UN MODELO EN CRISIS
Las dificultades para obtener una cita en Osakidetza, las largas listas de espera para ser operado, los problemas para contratar personal sanitario, la alta interinidad en la función pública, la mala calidad de la comida ofertada en ciertos centros escolares o las huelgas de los profesionales en las residencias para personas mayores ponen de manifiesto que el modelo de gestión de los servicios públicos que ha sido implementado a lo largo de las últimas décadas está crisis. Este profundo malestar, tanto de los profesionales como de la propia ciudadanía, hunde sus raíces en un modelo mixto elaborado tras la transición que se basa en la colaboración entre administraciones públicas, empresas privadas y entidades del tercer sector. Un sector público duraderamente atrofiado y escasamente financiado se compagina con una externalización y delegación de numerosas tareas, bien a través de concursos públicos a los que se presentan empresas privadas, bien vía subvenciones concedidas a asociaciones sin ánimo de lucro.
En efecto, el modelo actual surge del franquismo, donde prevalece un reparto del tareas entre el Estado (que asume las funciones regalianas) y la Iglesia católica (que se encarga de la educación, la sanidad y la asistencia social), una escasa presión fiscal y una práctica de la beneficencia social, muy alejada del Estado social y, qué decir, del Estado de Bienestar que se desarrolla en la mayoría de los países europeos después de la Segunda Guerra Mundial. Y la transición no introduce una ruptura con el modelo anterior sino que busca compaginar el antiguo régimen con la monarquía parlamentaria que surge a raíz de la Constitucion española, el Estatuto de Autonomía de Gernika y el Amejoramiento Navarro. A partir de entonces, la CAV se dota progresivamente de un Estado social, compaginando las entidades existentes, a menudo asociados a la Iglesia católica como Cáritas, con las administraciones territoriales de nueva creación. Todo ello está financiado por una fiscalidad poco progresiva y cuya presión es netamente inferior al de los países europeos más avanzados.

+++++

→ ACCIONES REQUERIDAS:
(1) Según el texto sobre el modelo de gestión de los servicios públicos, ¿quién se encargaba de la educación, la sanidad y la asistencia social durante el franquismo?
(2) Enumera todos los problemas que el texto sobre el modelo de gestión de los servicios públicos presenta como prueba de su crisis en la frase que empieza por «Las dificultades para obtener una cita».
(3) Retoma el texto sobre el modelo de gestión de los servicios públicos desde el punto en que termina.

→ LISTADO DE FILAS:
+++++

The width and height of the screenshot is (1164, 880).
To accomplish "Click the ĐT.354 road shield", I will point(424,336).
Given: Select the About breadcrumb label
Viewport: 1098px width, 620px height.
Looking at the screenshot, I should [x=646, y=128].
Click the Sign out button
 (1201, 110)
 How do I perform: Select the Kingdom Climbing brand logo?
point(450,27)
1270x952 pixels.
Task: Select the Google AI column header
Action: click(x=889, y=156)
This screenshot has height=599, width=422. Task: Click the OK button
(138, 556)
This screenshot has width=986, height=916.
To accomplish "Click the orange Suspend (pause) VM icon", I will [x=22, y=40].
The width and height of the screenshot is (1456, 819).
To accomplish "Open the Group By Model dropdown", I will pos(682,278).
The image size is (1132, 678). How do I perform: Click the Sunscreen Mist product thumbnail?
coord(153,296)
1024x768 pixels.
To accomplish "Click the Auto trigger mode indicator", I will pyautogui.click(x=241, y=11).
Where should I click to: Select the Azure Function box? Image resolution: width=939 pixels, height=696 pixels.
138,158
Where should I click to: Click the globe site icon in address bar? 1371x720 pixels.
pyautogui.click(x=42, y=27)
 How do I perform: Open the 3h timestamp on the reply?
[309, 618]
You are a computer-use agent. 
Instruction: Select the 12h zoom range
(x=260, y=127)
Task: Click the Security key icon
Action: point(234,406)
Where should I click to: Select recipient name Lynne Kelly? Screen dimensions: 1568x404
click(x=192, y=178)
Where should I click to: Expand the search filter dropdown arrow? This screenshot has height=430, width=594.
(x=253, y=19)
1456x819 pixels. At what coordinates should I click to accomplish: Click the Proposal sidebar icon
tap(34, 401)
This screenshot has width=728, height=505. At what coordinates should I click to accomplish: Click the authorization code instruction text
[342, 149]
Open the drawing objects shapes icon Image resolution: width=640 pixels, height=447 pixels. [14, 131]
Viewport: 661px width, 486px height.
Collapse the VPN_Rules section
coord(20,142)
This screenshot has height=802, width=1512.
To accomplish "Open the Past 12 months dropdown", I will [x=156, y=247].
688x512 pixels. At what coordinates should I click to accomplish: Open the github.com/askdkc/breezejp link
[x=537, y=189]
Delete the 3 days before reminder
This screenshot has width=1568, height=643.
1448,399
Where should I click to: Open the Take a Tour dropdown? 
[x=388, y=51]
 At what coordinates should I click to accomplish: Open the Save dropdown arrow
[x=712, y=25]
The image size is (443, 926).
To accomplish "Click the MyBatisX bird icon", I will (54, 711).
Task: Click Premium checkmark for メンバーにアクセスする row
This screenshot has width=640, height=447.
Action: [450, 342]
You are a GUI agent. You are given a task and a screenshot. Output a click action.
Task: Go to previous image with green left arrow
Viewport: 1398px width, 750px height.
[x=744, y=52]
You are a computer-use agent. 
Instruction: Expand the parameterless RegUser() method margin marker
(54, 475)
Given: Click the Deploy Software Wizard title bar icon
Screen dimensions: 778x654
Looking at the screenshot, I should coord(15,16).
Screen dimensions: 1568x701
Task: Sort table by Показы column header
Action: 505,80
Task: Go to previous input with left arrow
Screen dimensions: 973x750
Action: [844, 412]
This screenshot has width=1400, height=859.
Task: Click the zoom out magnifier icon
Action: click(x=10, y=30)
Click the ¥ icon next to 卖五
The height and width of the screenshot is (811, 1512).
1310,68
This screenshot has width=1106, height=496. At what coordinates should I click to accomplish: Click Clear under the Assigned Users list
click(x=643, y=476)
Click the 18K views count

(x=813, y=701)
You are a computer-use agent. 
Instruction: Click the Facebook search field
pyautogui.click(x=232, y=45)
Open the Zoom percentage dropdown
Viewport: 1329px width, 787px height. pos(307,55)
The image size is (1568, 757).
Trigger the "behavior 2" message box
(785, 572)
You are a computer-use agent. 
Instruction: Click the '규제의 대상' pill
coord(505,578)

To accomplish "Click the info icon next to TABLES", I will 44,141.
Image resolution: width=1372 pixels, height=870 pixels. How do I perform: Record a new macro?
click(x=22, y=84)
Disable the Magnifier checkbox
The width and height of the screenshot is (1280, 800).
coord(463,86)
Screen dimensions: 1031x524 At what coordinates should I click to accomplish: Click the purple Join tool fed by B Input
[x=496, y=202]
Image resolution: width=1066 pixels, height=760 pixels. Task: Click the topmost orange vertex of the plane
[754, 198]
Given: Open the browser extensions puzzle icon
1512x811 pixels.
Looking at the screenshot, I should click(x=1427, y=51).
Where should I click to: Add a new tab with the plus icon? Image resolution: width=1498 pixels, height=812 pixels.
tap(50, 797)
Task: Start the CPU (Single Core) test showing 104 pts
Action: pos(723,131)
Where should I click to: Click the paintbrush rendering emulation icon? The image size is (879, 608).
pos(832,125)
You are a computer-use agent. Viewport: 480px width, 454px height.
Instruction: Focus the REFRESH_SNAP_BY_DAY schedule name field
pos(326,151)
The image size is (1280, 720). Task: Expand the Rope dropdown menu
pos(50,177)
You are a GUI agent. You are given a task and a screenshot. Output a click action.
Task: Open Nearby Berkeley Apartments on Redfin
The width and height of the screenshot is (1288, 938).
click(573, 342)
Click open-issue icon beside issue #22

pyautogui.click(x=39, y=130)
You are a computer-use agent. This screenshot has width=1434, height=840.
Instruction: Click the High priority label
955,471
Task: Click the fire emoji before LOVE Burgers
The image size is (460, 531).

+++++

→ RESPUESTAS POR TAREA:
(1) La Iglesia católica.

(2)
- Las dificultades para obtener una cita en Osakidetza
- Las largas listas de espera para ser operado
- Los problemas para contratar personal sanitario
- La alta interinidad en la función pública
- La mala calidad de la comida ofertada en ciertos centros escolares
- Las huelgas de los profesionales en las residencias para personas mayores

(3)
Esto da lugar a un modelo de servicios públicos donde las administraciones autonómicas, forales y municipales se han dotado de servicios que gestionan directamente a través de entidades propias y de empleados específicos, aunque el 40% del personal de Osakidetza y de la enseñanza no universitaria sea interino y se externalicen numerosas actividades a entidades privadas. Por una parte, las administraciones vascas sacan a concurso público, con los pliegos de condiciones correspondientes, toda una serie de actividades, tales como la seguridad, la limpieza o la comida, a los que se presentan empresas privadas con ánimo de lucro. Para conseguir estos contratos ganando dinero, estas empresas compaginan una precariedad laboral manifiesta con un servicio de escasa calidad, lo que se traduce en los ratios. Por otra parte, dichas administraciones conceden subvenciones a entidades del tercer sector tras firmar convenios de colaboración.
Este modelo tiene varias ventajas para las administraciones vascas. Por un lado, les permite ahorrar dinero público y no tener que incrementar la presión fiscal, dado que las licitaciones son generalmente bajas y, en cualquier caso, suponen un coste para las arcas públicas inferior al que supondría si fuesen llevadas a cabo por la administración pública, y además, permiten abstraerse de los conflictos laborales que son susceptibles de surgir entre la patronal y los trabajadores de estas empresas. Por otro lado, permite ejercer un control sobre las entidades del tercer sector, que, a cambio de recibir unas subvenciones anuales, desempeñan una labor fijada por dicha administración, deben justificar todas sus actividades, mostrarse agradecidas y no ser demasiado críticas con la misma si no quieren perder el beneficio de las subvenciones recibidas. No en vano, este modelo tiene efectos negativos que son cada vez más visibles. No solamente propician la precariedad laboral y los bajos salarios en las empresas subcontratadas, sino que desembocan en un incremento de la conflictividad laboral y un deterioro del servicio prestado al usuario.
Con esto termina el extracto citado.